EXERCISE GOAL -> Line by line, transcribe the records exactly.

[Recorded data]
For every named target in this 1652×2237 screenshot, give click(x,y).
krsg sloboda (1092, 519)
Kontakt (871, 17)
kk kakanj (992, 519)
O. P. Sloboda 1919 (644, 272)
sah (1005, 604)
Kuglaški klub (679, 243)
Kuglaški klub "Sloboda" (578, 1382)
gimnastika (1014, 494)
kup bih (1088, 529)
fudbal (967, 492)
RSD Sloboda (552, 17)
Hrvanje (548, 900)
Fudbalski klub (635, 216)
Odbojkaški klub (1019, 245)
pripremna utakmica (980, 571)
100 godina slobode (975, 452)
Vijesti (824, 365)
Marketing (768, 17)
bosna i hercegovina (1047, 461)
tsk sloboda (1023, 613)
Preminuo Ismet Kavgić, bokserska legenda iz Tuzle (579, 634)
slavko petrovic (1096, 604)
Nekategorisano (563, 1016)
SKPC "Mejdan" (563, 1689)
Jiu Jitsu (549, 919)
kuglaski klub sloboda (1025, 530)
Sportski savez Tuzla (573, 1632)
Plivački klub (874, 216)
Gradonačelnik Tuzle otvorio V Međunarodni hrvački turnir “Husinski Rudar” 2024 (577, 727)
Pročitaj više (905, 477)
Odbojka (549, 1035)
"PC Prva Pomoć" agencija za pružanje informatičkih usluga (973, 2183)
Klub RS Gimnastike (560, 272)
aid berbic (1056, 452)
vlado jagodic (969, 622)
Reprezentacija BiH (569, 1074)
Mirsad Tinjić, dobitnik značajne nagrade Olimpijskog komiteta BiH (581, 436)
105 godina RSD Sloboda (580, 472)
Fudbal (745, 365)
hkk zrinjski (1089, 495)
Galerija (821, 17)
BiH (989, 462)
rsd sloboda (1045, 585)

EXERCISE SOLUTION ->
For every named target in this 1652×2237 screenshot, give click(x,y).
krsg sloboda (1092, 519)
Kontakt (871, 17)
kk kakanj (992, 519)
O. P. Sloboda 1919 (644, 272)
sah (1005, 604)
Kuglaški klub (679, 243)
Kuglaški klub "Sloboda" (578, 1382)
gimnastika (1014, 494)
kup bih (1088, 529)
fudbal (967, 492)
RSD Sloboda (552, 17)
Hrvanje (548, 900)
Fudbalski klub (635, 216)
Odbojkaški klub (1019, 245)
pripremna utakmica (980, 571)
100 godina slobode (975, 452)
Vijesti (824, 365)
Marketing (768, 17)
bosna i hercegovina (1047, 461)
tsk sloboda (1023, 613)
Preminuo Ismet Kavgić, bokserska legenda iz Tuzle (579, 634)
slavko petrovic (1096, 604)
Nekategorisano (563, 1016)
SKPC "Mejdan" (563, 1689)
Jiu Jitsu (549, 919)
kuglaski klub sloboda (1025, 530)
Sportski savez Tuzla (573, 1632)
Plivački klub (874, 216)
Gradonačelnik Tuzle otvorio V Međunarodni hrvački turnir “Husinski Rudar” 2024 (577, 727)
Pročitaj više (905, 477)
Odbojka (549, 1035)
"PC Prva Pomoć" agencija za pružanje informatičkih usluga (973, 2183)
Klub RS Gimnastike (560, 272)
aid berbic (1056, 452)
vlado jagodic (969, 622)
Reprezentacija BiH (569, 1074)
Mirsad Tinjić, dobitnik značajne nagrade Olimpijskog komiteta BiH (581, 436)
105 godina RSD Sloboda (580, 472)
Fudbal (745, 365)
hkk zrinjski (1089, 495)
Galerija (821, 17)
BiH (989, 462)
rsd sloboda (1045, 585)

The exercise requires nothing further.